> [Richiesta di lavoro] Riproduci fedelmente la parte del testo sul Participation Programme dell'UNESCO che si apre con le parole "UNESCO Participation Programme" e termina con "e della comunicazione.".

> [Brano di testo]
UNESCO Participation Programme 2026-2027

Il Participation Programme rappresenta uno degli strumenti attraverso cui l’UNESCO sostiene l’attuazione di iniziative nazionali, subregionali, regionali e interregionali coerenti con il proprio mandato in ambito educativo, scientifico, culturale e della comunicazione.

Per il biennio 2026–2027, – rende noto il Centro Europe Direct Basilicata – il programma si conferma un meccanismo complementare al Programma Regolare UNESCO, con l’obiettivo di rafforzare la cooperazione con gli Stati membri e le ONG. Il bando 2026-2027 mira a: 1) sostenere progetti direttamente collegati ai Programmi principali e alle priorità trasversali di UNESCO, inclusi Africa, LDCs, giovani e donne; 2) rafforzare la partnership tra UNESCO, Stati membri e le ONG internazionali; 3) valorizzare il ruolo delle Commissioni Nazionali per UNESCO; 4) aumentare la visibilità dell’azione UNESCO a livello nazionale e regionale. Possono presentare proposte gli Stati membri UNESCO (tramite le rispettive Commissioni Nazionali o canali governativi designati), le ONG in partenariato con UNESCO, limitatamente a progetti con impatto subregionale, regionale o interregionale e con il sostegno formale di almeno due Stati membri. Per il biennio 2026–2027, – sottolinea il Cedb –  ciascuno Stato membro può presentare fino a 7 richieste, ordinate per priorità. È richiesto che almeno una delle prime tre proposte contribuisca alla promozione dell’uguaglianza di genere, in linea con il mandato UNESCO. Le ONG possono presentare fino a 2 richieste, anch’esse ordinate per priorità e corredate dalle necessarie lettere di supporto statale. Il Participation Programme finanzia servizi di esperti e consulenti (esclusi costi di personale strutturale); borse di studio e fellowship; pubblicazioni, traduzioni, documentazione e materiali informativi; forniture ed equipaggiamenti (esclusi veicoli); conferenze, seminari, corsi di formazione e costi di partecipazione; iniziative di cooperazione regionale, con il supporto di almeno tre Stati membri della stessa area geografica; azioni di assistenza d’emergenza, in contesti di crisi o disastri, limitate a interventi di valutazione, expertise tecnica e supporto alla mobilitazione di risorse. Per il biennio 2026–2027, i massimali indicativi sono 26.000 USD per progetti nazionali, 28.000 USD per progetti subregionali o interregionali e 38.000 USD per progetti regionali. L’assistenza di emergenza può arrivare fino a 50.000 USD, in casi eccezionali e nel rispetto delle procedure UNESCO. La scadenza per la presentazione delle richieste è fissata al 27 febbraio 2026.

> [Dati grezzi]

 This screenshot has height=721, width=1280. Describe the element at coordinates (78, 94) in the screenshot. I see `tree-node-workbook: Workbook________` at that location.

> [Risultato del compito]
UNESCO Participation Programme 2026-2027

Il Participation Programme rappresenta uno degli strumenti attraverso cui l’UNESCO sostiene l’attuazione di iniziative nazionali, subregionali, regionali e interregionali coerenti con il proprio mandato in ambito educativo, scientifico, culturale e della comunicazione.